Great advice Chuck, I was hoping you'd chime in. I was getting ready to call you. I'm not not sure how the 18 inch front would look under my big chrome fender...

the 18 will look totally normal up front in a wider size, as the wider tread width tires will be substantially larger in diameter in a 19" size than a stock 3.25-19 tire or whatever they were, and one thing you absolutely want to avoid is sticking with the same overall diameter front tire - YOU WANT TO GO SHORTER OVERALL FT TIRE DIAMETER as they do steer a little sluggish like the most sporty of Hardly-Ablesons do stock. Front tire diameter is the biggest factor in steering trail. #2 is the rake of the frame, which can also be steepened to decrease trail by taller shocks/shorter fork installed height, & taller diameter rear tire / shorter diameter front tire. Getting down from a stock 4.21" trail spec to a 3.9" or so range will make that the steering responsiveness of that big 998cc beast handle like a dream, as if you dropped 100lbs off the bike.

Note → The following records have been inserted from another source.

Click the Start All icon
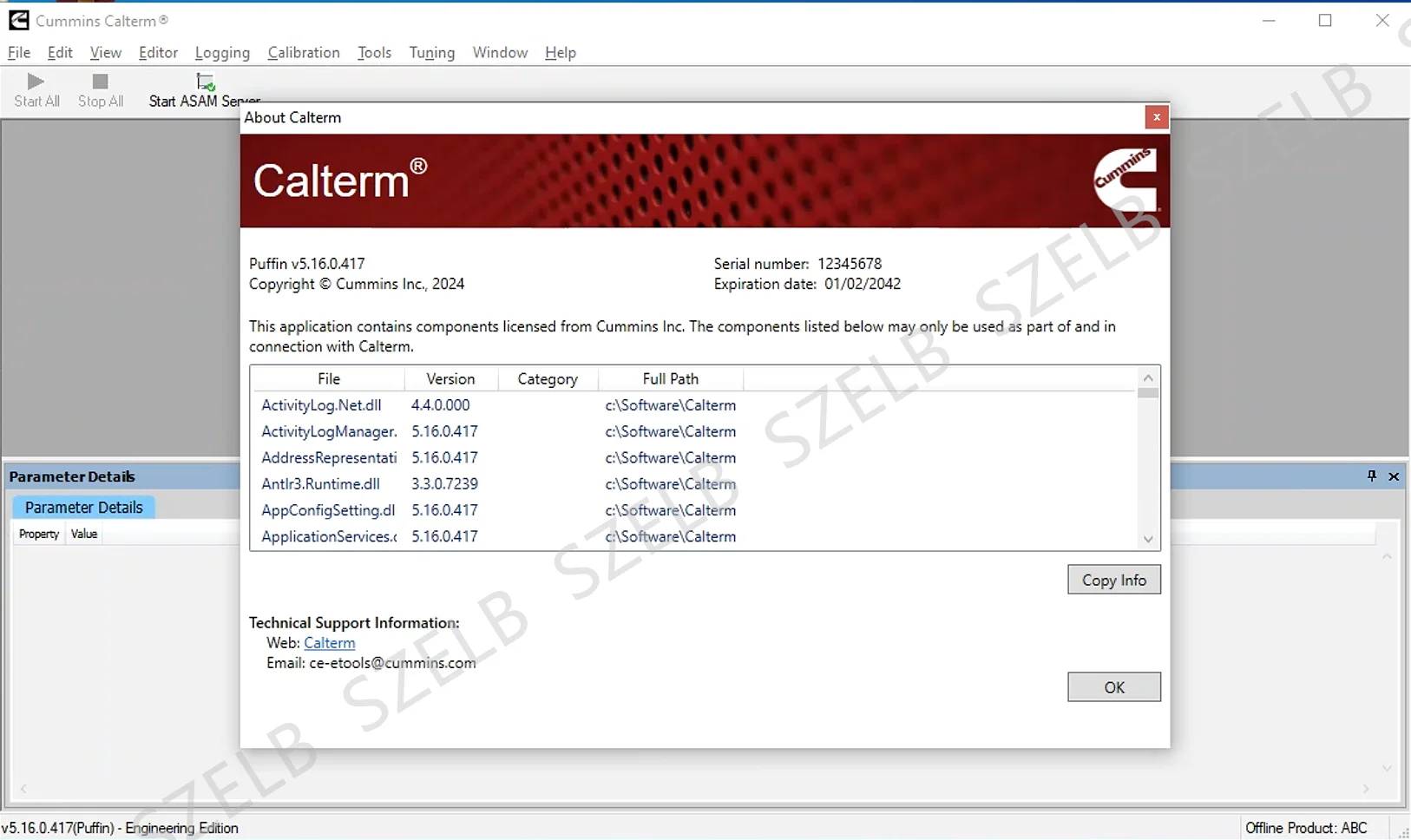The height and width of the screenshot is (840, 1411). (36, 82)
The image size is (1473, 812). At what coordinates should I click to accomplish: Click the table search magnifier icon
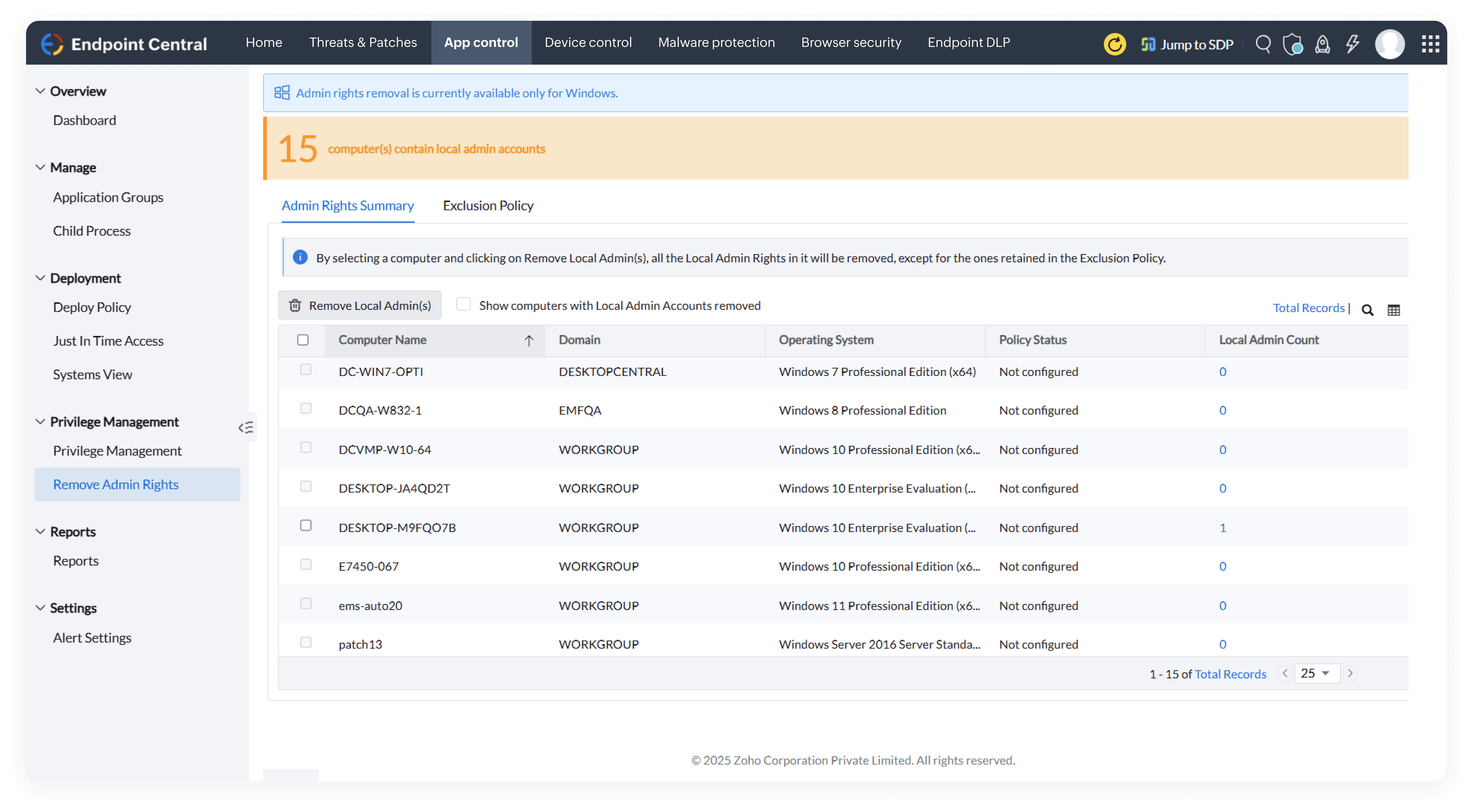click(1367, 310)
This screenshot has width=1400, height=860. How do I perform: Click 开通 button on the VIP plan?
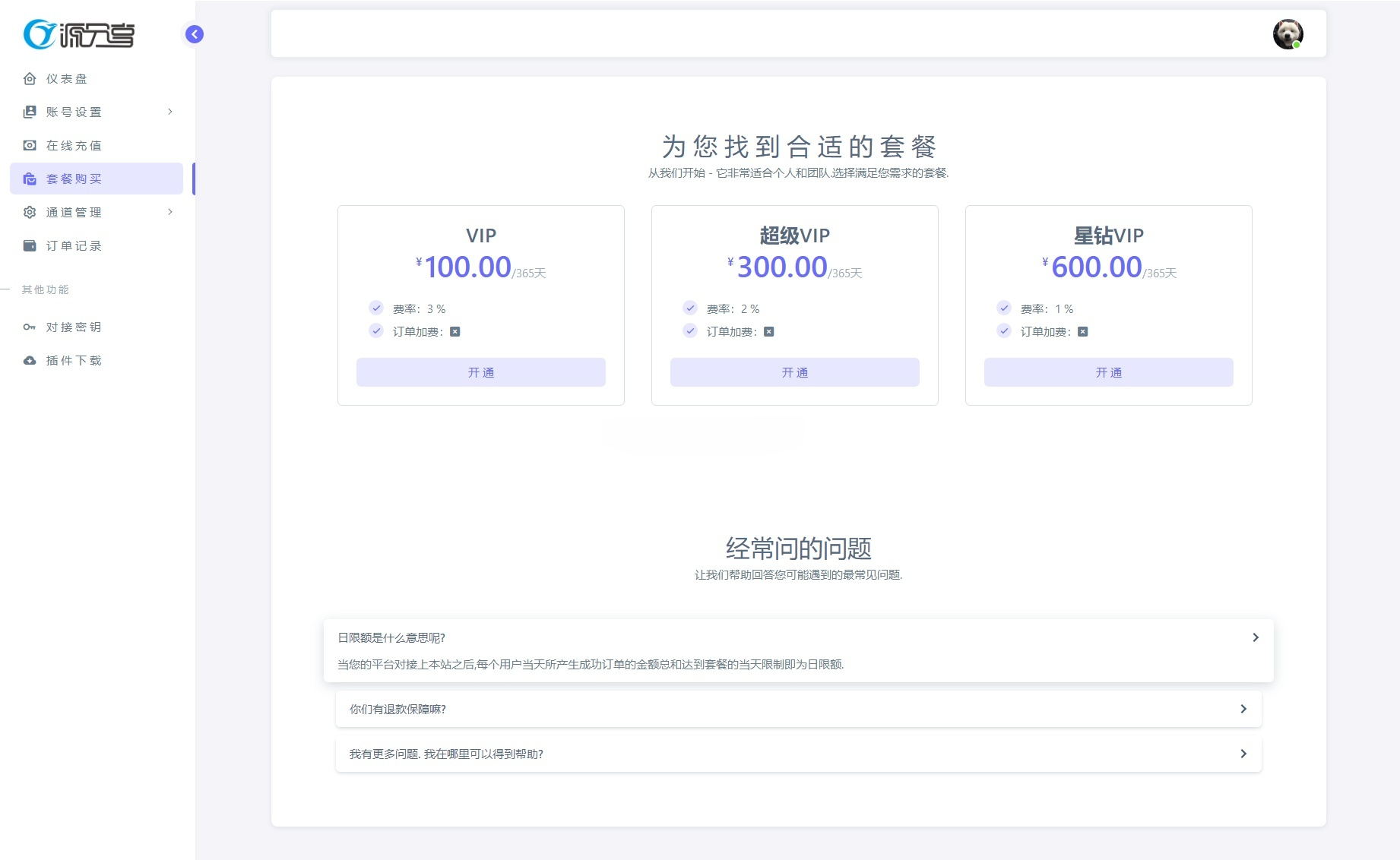tap(480, 372)
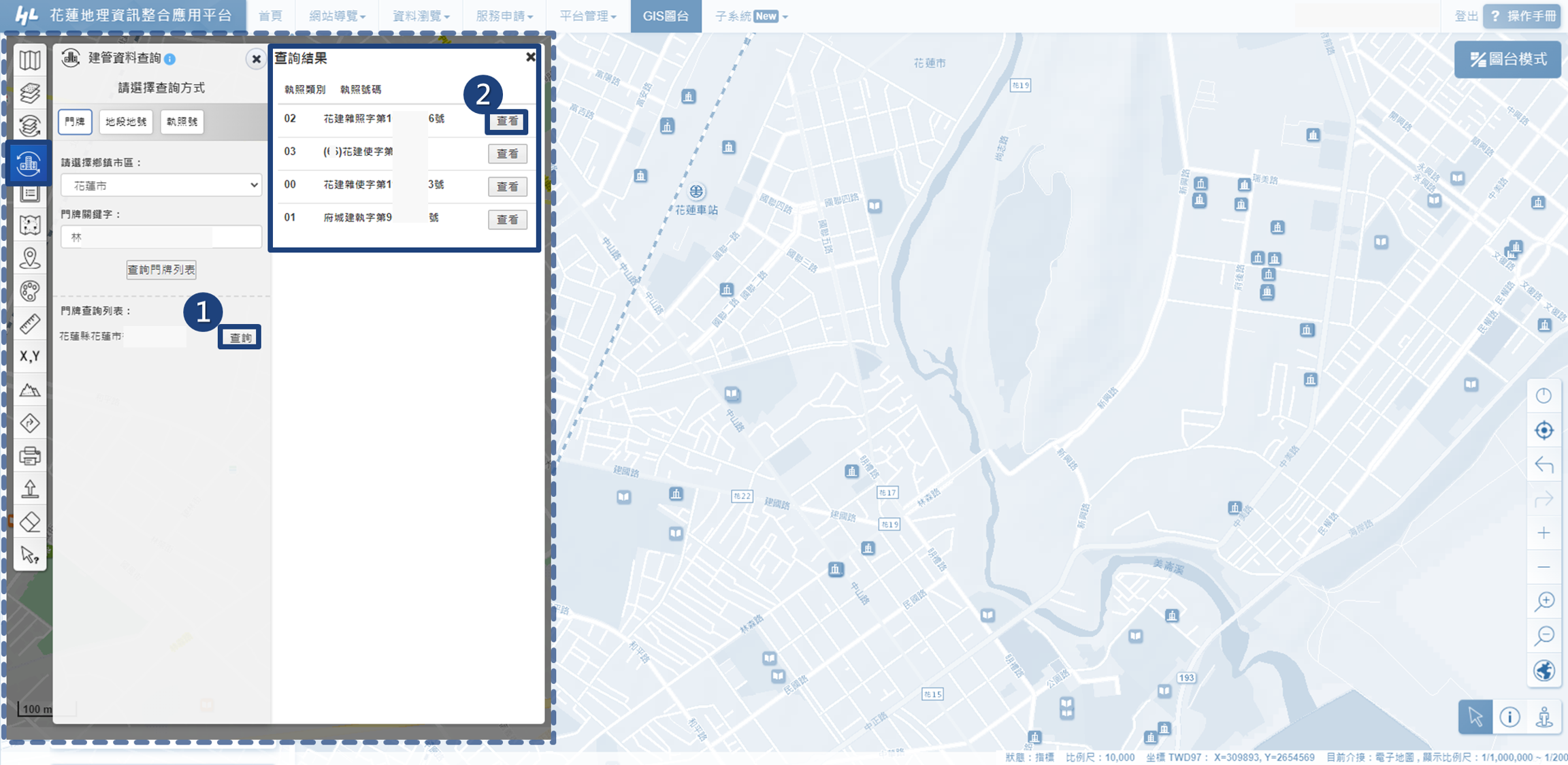Select the eraser clear tool
Image resolution: width=1568 pixels, height=765 pixels.
coord(29,522)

I was running 110/90-18 fronts which are basically the same diameter as a 3.25-19, but I am done with that size, they look too tall and don't steer as quick as a 110/80-18 or 100/90-18.

Also I'd look into some YSS G-302 shocks with the adjustable ride height clevis so you can dial in the steering feel better. Those are an excellent bargain at around $500 with adjustable damping. Works also has some Street Trackers in the same price range.
While you have the front wheel off, YOU GOTTA upgrade to Racetech gold valves and Sonic Springs... your GS1000 will be the sweetest thing around with all of these performance enhancements! Stainless brake lines and new pads, too. Or just do the popular twin pot brake mod. You can get some decent 296mm Chinese 98-99 cbr600f hornet rotors that are black centers and a direct bolt on with no spacers (after u drill the bolt holes from 6mm to 8mm).


****I edited my above posts and added more info, you may want to refresh your browser and re-read.